7. Salmon
Taking fish-oil supplements for at least 10 years can shrink your risk of ductal carcinoma, the most common type of breast cancer, according to a study in Cancer Epidemiology, Biomarkers & Prevention. It’s thought that the omega-3 fats in fish oil reduce inflammation, which may contribute to breast cancer. But you can skip the supplement aisle, say the study’s researchers, and eat about 8 ounces of oily fish (salmon, sardines, tuna) a week.
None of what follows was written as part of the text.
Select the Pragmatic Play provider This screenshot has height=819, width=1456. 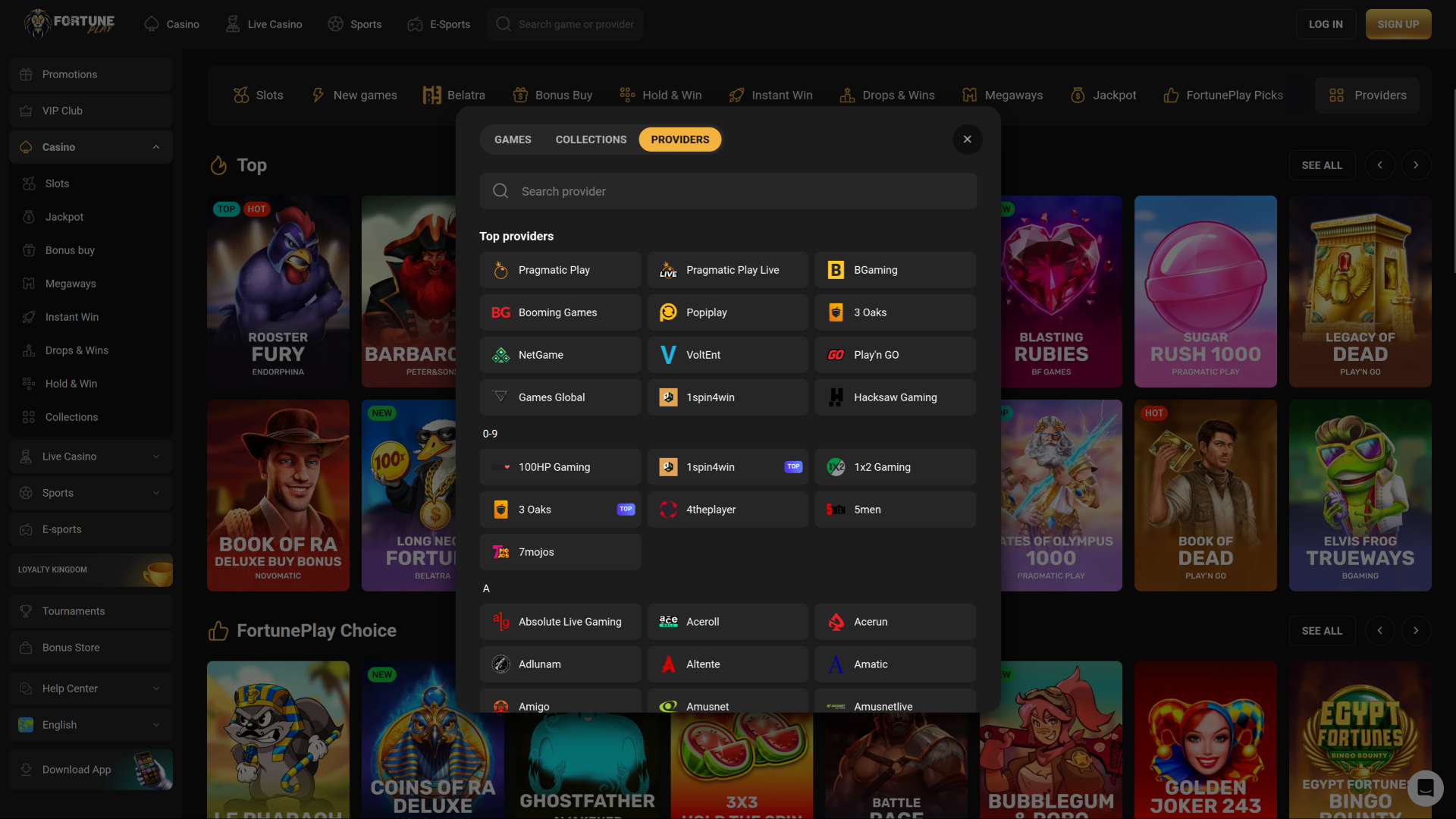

READ: 3 Heart-Healthy Benefits of Eating Salmon
8. Olive Oil
When researchers in Barcelona gave rats with breast cancer a diet in which fat came predominantly from extra-virgin olive oil (versus corn oil), they found that the olive oil’s antioxidants and oleic acid (a mono-unsaturated fat) quelled growth of malignant cells. And it’s great for your skin too to help rid the breast of deep stretch marks while lifting the breast tissue.
9. Parsley
University of Missouri scientists found that this herb can actually inhibit cancer-cell growth. Animals that were given apigenin, a compound abundant in parsley (and in celery), boosted their resistance to developing cancerous tumors. Experts recommend adding a couple pinches of minced fresh parsley to your dishes daily.
10. Coffee
Drinking about two 12-ounce coffees a day may lower your risk of an aggressive form of breast cancer, says a May 2011 study in Breast Cancer Research. Some experts agree that coffee’s antioxidants protect cells from damage that can lead to cancer. Be sure to consider the amount of cream and sugar you add to your coffee. If adding too much that can be detrimental to your health.
11. Beans
According to a new report, published in the American Journal of Clinical Nutrition, upping your fiber intake may help lower your risk of breast cancer—and the more you eat, the more your risk decreases. The researchers found that for every 10 grams of fiber a woman added to her daily diet, her risk of breast cancer decreased by 7 percent. That’s about a 1/2 to one cup of beans, depending on the variety. Other foods packed with fiber include barley, bulgur, lentils, peas, artichokes, dates and raspberries.